*SUPPLIED ENTRIES*:
_ _ _ _ _
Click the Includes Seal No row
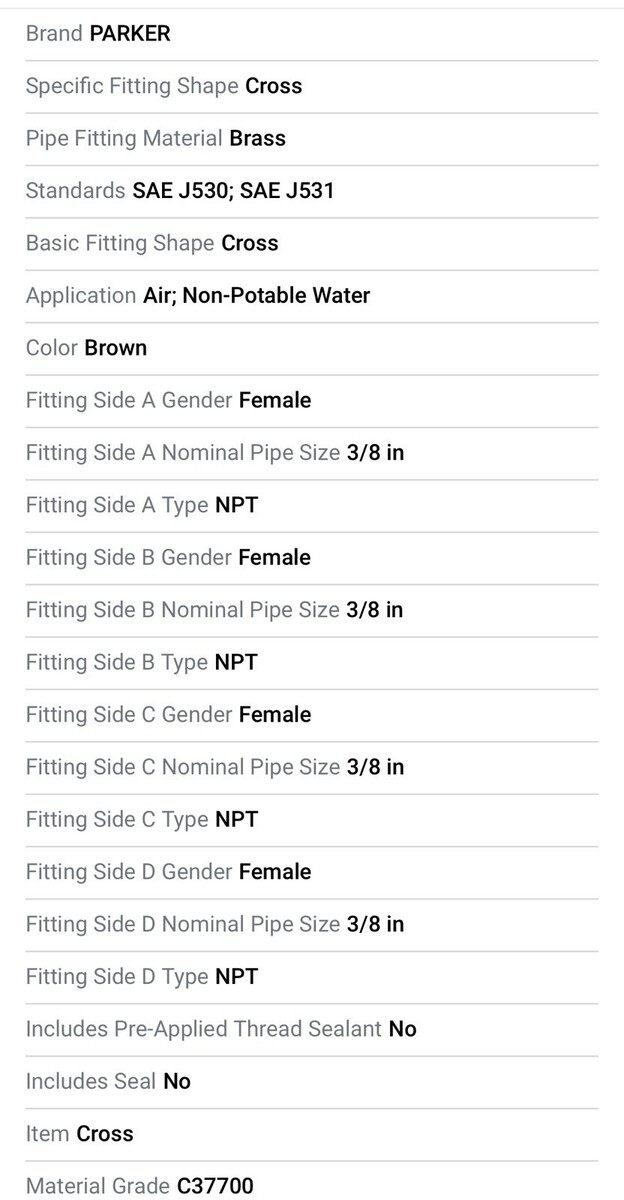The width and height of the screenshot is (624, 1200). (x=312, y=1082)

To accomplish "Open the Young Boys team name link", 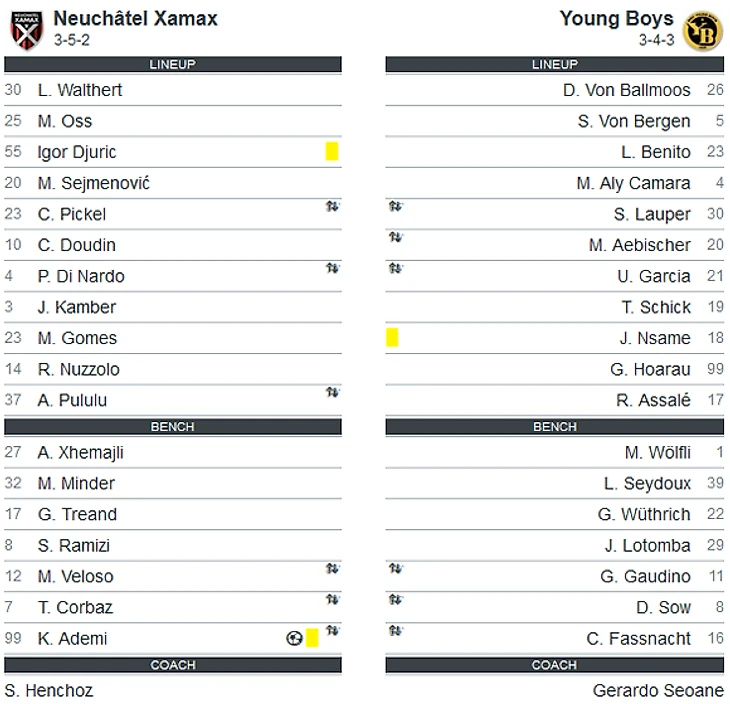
_ _ _ _ _
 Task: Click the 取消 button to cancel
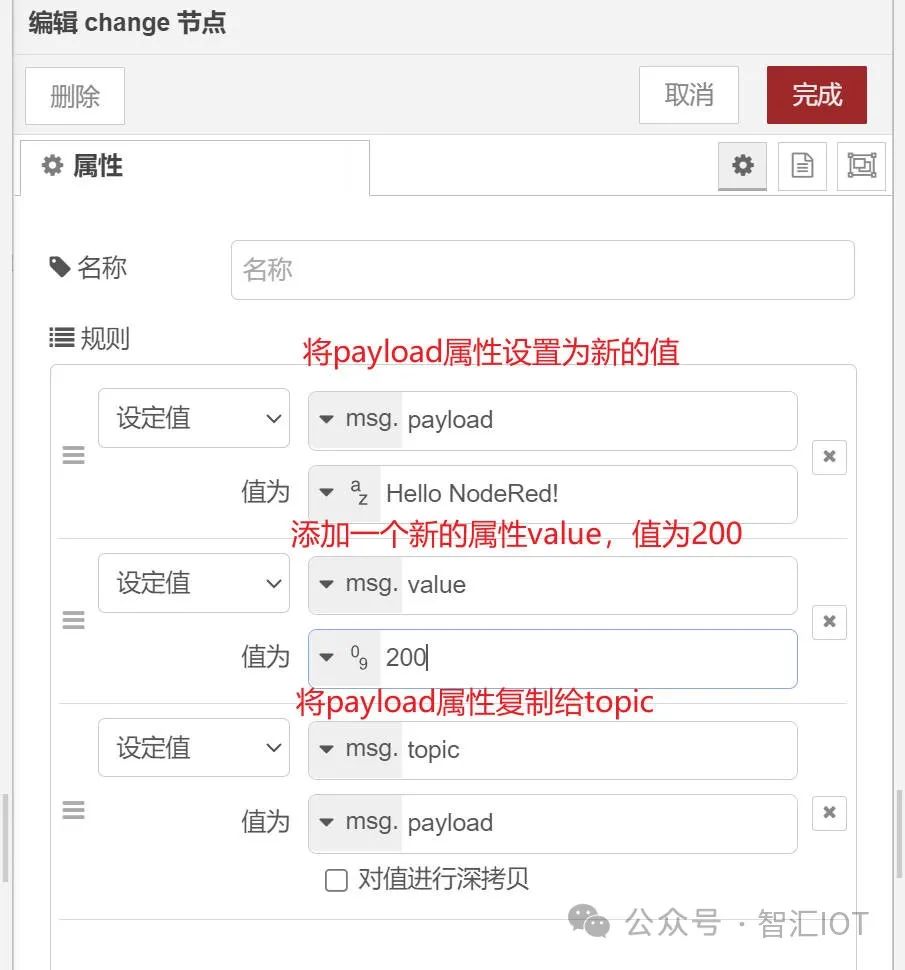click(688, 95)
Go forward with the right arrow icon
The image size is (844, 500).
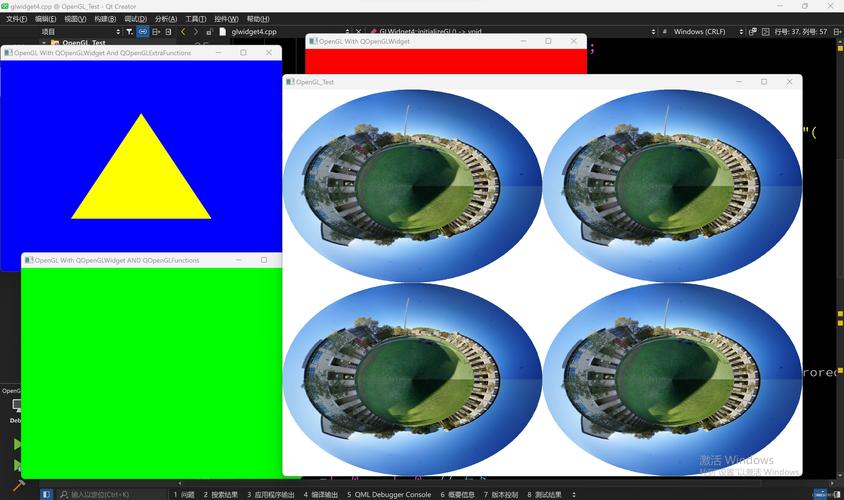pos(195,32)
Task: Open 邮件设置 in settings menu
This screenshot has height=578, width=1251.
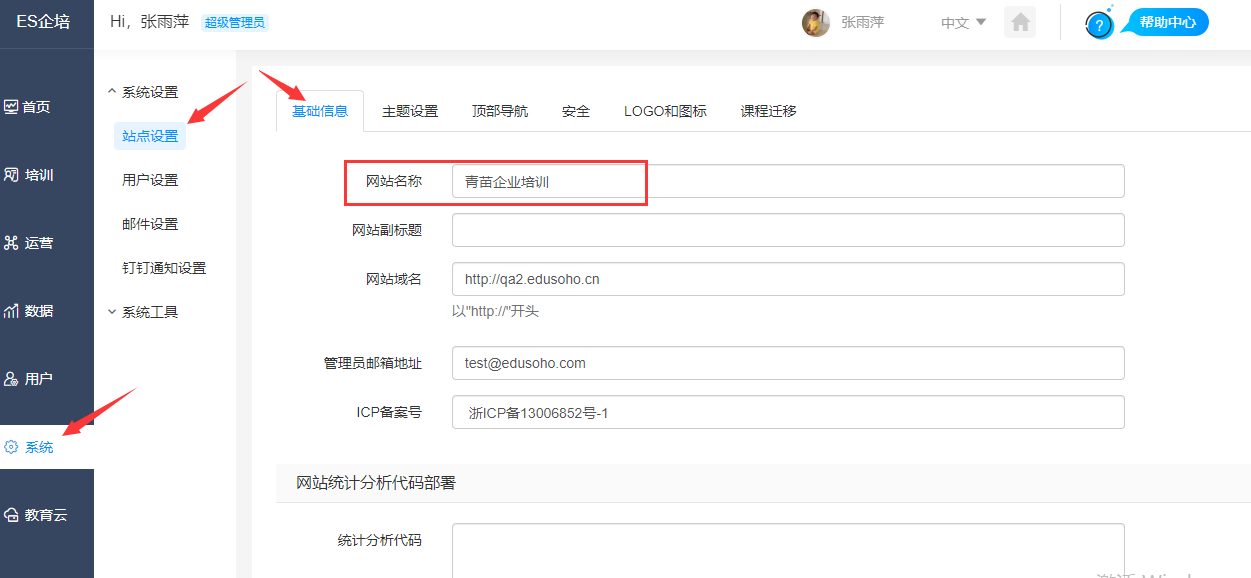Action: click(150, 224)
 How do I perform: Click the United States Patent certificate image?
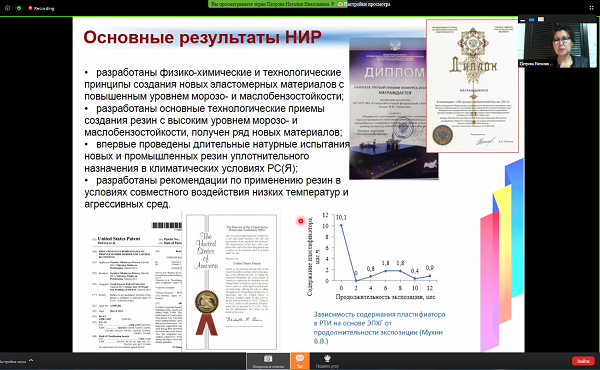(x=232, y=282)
_ _ _ _ _
*THE TASK*: Take the part of the entries that opens with the line containing "Task: Open 邮件设置 in settings menu" and closes with the line containing "(x=232, y=282)". Give it again with "certificate" replaced by "document", everything else unchanged, and leave the pictures out.

*COMPLETE ANSWER*:
Task: Open 邮件设置 in settings menu
This screenshot has height=578, width=1251.
Action: click(150, 224)
 How do I perform: Click the United States Patent document image?
(x=232, y=282)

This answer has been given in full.